EXERCISE DATA:
□ □ □ □ □

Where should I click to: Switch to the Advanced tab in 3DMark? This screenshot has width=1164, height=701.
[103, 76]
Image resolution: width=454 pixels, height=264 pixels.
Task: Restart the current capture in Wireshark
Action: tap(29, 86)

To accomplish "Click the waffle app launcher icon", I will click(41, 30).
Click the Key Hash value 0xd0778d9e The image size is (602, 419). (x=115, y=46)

□ □ □ □ □

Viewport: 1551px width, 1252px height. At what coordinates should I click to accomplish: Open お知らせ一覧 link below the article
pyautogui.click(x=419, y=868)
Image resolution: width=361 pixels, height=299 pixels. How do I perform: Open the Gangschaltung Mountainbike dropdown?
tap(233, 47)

□ □ □ □ □

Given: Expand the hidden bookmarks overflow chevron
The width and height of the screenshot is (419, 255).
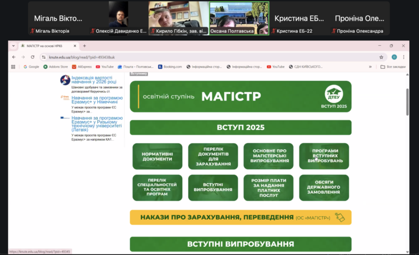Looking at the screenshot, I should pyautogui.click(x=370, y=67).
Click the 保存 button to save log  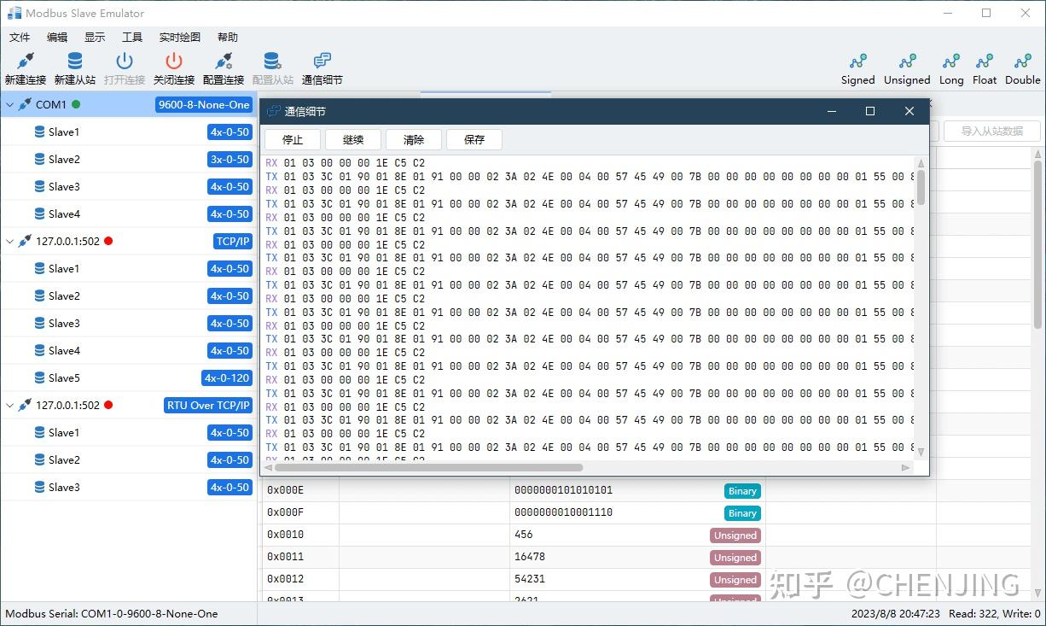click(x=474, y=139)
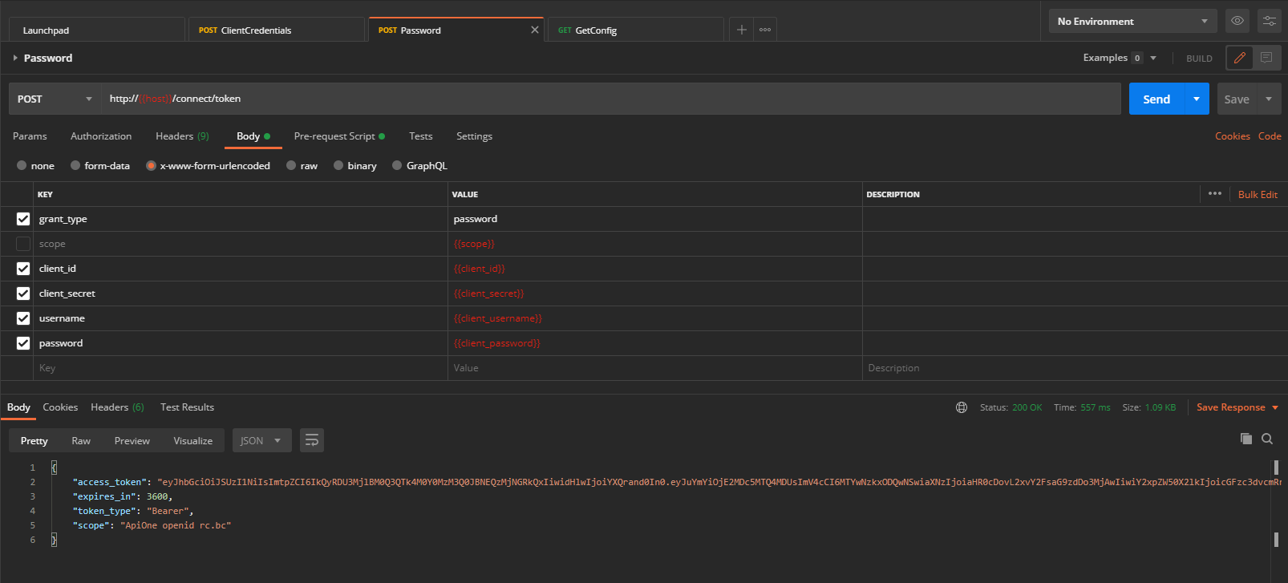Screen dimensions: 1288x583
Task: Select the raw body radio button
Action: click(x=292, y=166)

□ □ □ □ □

EXERCISE BRIEF:
Look above for the line with "Where should I" and the line with "Click the Key". Retype those two lines and every line between them exactly, adding nothing.

TASK ANSWER:
Where should I click to: Switch to the Advanced tab in 3DMark? This screenshot has width=1164, height=701.
[103, 76]
Image resolution: width=454 pixels, height=264 pixels.
Task: Restart the current capture in Wireshark
Action: tap(29, 86)

To accomplish "Click the waffle app launcher icon", I will click(41, 30).
Click the Key Hash value 0xd0778d9e The image size is (602, 419). (x=115, y=46)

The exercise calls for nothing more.